** Document excerpt follows **
I am a scientist - I seek to understand me
I am an incurable and nothing else behaves like me
It’s all in service of understanding. It’s all in service of living a life that is on your own terms, that is filled with discovery and joy and interesting turns, that eases the doubts and sharper edges of human day-to-day. It’s a choice you make, knowing that the disease is incurable and a lot of people are going to think you’re a weirdo. But you know you’ve only got a handful of days here, so you want to spend it with the other weirdos who are set free by the same music that was never meant for the masses, but rather for a niche of humans who are drawn to this life. Is it a gene? Is there something mysteriously coded within those of us who live for distorted guitars, catchy hooks, a persistent backbeat, three to five minute vignettes built around the search for meaning via rock and roll instrumentation/forms? Maybe actual scientists can study that question and report back to us.
But knowing where it comes from is less important than actually knowing what to do with it. The first step is acceptance. Accept that not everyone cares to hear why you think “The Goldheart Moutaintop Queen Directory” is a brilliant song. Accept that some won’t understand why you’re calling that gray haired guy on stage who just had his third Budweiser, “Uncle Bob”. Is he your actual uncle? Well, no, not genetically speaking, but in a rock and roll sense, yes (you responded this way, but their eyes have glazed over and they are no longer listening, so you may as well have said it’s because he’s your cult leader and demands you call him this…I mean, which is probably not far off…super fandom and cult adherence have some alarming parallels). Accept that this music isn’t popular for most people and will not make you popular in a traditional sense.
But then what? You find a way to live it as much as possible. You find your sympathetic ilk and you celebrate your shared obsession together without abandon and without shame. You listen and feel how the songs affect you. You let yourself feel sad when you need to feel sad. You let yourself be uplifted when you need to be uplifted. You let yourself cry when out of nowhere the experience of seeing your favorite band for the 11th time makes you weepy and you can’t explain why. This song isn’t even sad! What is wrong with me?
Nothing in fact. My scientific approach has led me to the realization that this is the best possible path that I could have taken in this painfully unfair life. All you can really do is learn from your experience loving rock and roll. In my observation, good art makes us more empathetic, more open to multiple points of views, more open to our fallibility and darker sides, more able to recognize the spectrum of human emotion…it makes us better. Rock and roll can’t change the world, but I do think it can make people like me better participants in said world—or at least more equipped to face each day in the face of struggle. All I really want is more moments of communing with this thing that sets me free. And when I’m free, I’m alright. When you’re free, you’re alright too. We’re all out here trying to do our best while we can.
I’ll let Uncle Bob have the last word on this topic:
Everything is right
Everything works out right
Everything fades from sight
Because that's alright with me
I am in awe of the depth of your love for rock 'n roll, Andy. You do a great job communicating how you incorporate music into your life. Once again, great writing about a band of which I knew nothing before reading what you wrote. I read to the end, because it was that good.
** End of Document excerpt **
** Information provided follows **
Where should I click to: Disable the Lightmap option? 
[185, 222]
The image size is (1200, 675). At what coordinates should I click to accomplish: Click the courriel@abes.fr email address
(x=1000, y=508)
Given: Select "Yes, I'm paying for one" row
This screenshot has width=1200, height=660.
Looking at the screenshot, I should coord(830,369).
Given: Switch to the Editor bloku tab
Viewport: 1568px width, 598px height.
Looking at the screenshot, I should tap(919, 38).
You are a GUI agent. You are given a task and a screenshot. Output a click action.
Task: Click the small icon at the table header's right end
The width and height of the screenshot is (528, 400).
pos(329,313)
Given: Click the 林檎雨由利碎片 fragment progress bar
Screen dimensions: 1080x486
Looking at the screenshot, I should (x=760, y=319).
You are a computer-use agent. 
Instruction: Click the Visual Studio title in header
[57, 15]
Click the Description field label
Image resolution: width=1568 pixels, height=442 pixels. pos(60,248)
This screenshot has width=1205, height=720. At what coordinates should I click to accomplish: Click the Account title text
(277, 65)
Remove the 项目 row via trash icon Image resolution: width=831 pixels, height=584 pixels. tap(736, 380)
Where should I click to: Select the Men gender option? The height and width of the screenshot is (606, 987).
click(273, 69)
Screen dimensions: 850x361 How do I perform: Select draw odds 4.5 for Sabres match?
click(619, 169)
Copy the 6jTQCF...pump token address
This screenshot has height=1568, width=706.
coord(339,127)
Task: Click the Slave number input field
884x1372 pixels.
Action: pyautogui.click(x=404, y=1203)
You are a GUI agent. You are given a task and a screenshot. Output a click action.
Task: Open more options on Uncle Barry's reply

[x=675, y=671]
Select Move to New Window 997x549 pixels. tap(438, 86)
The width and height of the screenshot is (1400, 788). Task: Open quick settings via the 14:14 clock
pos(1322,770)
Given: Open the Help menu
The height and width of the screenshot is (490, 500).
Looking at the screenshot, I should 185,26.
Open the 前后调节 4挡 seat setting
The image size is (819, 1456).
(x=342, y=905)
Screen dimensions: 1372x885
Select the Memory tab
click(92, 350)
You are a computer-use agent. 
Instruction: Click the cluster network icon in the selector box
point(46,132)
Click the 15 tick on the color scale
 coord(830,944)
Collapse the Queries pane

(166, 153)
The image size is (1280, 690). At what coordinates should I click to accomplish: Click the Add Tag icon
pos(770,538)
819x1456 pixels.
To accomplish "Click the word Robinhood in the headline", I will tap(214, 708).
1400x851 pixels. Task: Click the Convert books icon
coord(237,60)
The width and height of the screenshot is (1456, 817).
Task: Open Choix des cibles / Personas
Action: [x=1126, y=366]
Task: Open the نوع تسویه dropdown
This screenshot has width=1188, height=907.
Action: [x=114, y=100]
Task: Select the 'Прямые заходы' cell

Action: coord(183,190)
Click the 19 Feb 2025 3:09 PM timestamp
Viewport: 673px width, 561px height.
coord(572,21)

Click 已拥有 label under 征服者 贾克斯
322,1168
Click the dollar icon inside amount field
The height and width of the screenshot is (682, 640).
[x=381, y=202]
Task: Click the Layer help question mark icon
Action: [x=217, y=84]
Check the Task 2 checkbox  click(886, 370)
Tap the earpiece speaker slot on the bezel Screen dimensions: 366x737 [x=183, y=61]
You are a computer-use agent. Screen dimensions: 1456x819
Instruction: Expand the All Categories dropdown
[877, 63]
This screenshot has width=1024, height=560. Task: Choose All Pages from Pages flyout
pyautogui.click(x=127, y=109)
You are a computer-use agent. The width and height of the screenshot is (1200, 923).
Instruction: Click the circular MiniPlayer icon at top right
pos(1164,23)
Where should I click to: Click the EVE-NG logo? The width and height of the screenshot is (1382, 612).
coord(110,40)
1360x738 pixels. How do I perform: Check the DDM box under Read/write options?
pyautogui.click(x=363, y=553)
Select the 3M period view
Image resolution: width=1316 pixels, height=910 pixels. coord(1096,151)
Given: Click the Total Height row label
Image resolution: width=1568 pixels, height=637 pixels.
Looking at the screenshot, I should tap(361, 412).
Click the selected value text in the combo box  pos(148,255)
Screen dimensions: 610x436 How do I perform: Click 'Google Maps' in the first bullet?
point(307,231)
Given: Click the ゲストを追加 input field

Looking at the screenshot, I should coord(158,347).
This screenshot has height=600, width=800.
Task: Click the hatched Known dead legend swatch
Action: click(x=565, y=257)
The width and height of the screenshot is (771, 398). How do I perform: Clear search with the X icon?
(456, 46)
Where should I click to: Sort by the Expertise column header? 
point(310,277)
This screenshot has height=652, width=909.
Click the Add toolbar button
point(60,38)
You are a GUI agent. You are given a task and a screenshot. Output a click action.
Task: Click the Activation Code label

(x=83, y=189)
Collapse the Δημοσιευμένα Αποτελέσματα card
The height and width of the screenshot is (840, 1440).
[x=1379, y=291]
** End of Information provided **
■ Action item
Reproduce word for word the part of the rock and roll essay starting with "But knowing where" and going on through "a traditional sense.".

■ Expected output
But knowing where it comes from is less important than actually knowing what to do with it. The first step is acceptance. Accept that not everyone cares to hear why you think “The Goldheart Moutaintop Queen Directory” is a brilliant song. Accept that some won’t understand why you’re calling that gray haired guy on stage who just had his third Budweiser, “Uncle Bob”. Is he your actual uncle? Well, no, not genetically speaking, but in a rock and roll sense, yes (you responded this way, but their eyes have glazed over and they are no longer listening, so you may as well have said it’s because he’s your cult leader and demands you call him this…I mean, which is probably not far off…super fandom and cult adherence have some alarming parallels). Accept that this music isn’t popular for most people and will not make you popular in a traditional sense.